§ **PROVIDED TEXT**:

Can the federal government take away with one hand what it has given with the other? That issue is due to be argued tomorrow morning in Courtroom 6 of the U.S. Claims Court here, and the outcome of the debate ultimately could affect millions of citizens.

The policy now before Judge Lawrence S. Margolis was laid out very clearly by Congress in 1944. Former members of the military services, the lawmakers said, cannot collect both the retirement pay due them for their years in uniform and any disability pensions for service-related illnesses or infirmities. Every dollar of disability pension reduces retirement pay by a dollar under this policy.

That actually represented a liberalization: For the previous 54 years, Congress had flatly prohibited the payment of disability pensions to anyone on the rolls of the Army, Navy or Marine Corps, active or retired. (The 1944 approach is a bit more favorable because, although the dollar totals paid are the same, disability pensions are "worth" more because they are not taxable.)

Stored records
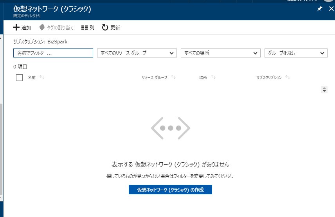This screenshot has width=335, height=217.
Task: Click the 追加 plus icon
Action: click(x=16, y=27)
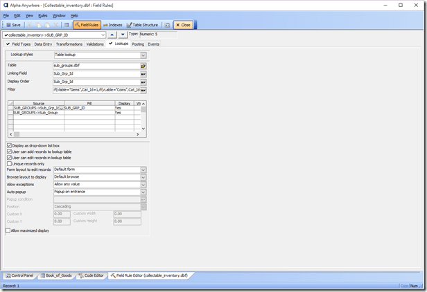This screenshot has height=292, width=427.
Task: Expand the Allow exceptions dropdown
Action: [x=143, y=185]
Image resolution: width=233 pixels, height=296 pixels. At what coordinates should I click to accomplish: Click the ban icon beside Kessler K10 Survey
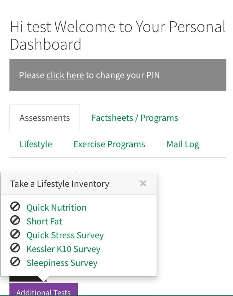tap(15, 248)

§ **CHECK YOUR UNDERSTANDING**:
a. List every branch of the armed forces named in the article on military retirement and disability pay.
b. Answer these questions from the article on military retirement and disability pay.
(i) In which courtroom is the issue due to be argued?
(ii) Which judge has the policy before him?
(iii) For how many years before 1944 had Congress flatly prohibited the payment of disability pensions to anyone on the rolls of the services?
c. Continue the article on military retirement and disability pay from its last sentence.

§ **OUTPUTS IN ORDER**:
a. Army, Navy, Marine Corps

b.
(i) Courtroom 6 of the U.S. Claims Court
(ii) Judge Lawrence S. Margolis
(iii) 54 years

c.
There is no dispute about what the law says or about the fact that the Defense Department, which hands out retirement pay, and the Veterans Administration, which is responsible for disability benefits, have been religiously obeying the law.

What is in dispute is whether or not the policy is constitutional.

For four decades, veterans affected by the policy did no more than grumble about it. But now, some have organized themselves into a group called Uniformed Services Disabled Retirees, rounded up 1,772 claimants and gone to the Claims Court seeking an end to the ban on double payments.

Disabled veterans who get civilian jobs lose a part of their retirement pay forever. But veterans who go to work for some federal agency are given the option, when they retire for a second time, of lumping together their military and civilian years in order to receive one larger retirement payment. And those employes get that entire pension, without any reduction, along with their monthly VA checks. That, the plaintiffs argue, is just the sort of unequal treatment that the Constitution forbids.

Not surprisingly, the government does not buy this argument. It is okay to treat different groups of citizens differently, the Justice Department says, as long as the discrimination makes sense and is a rational way of achieving a legitimate government purpose. In this case, the government purpose is clear: to save money. Congress is concerned with "not overburdening the public fisc [treasury]," Justice lawyer Stephen J. McHale told Judge Margolis.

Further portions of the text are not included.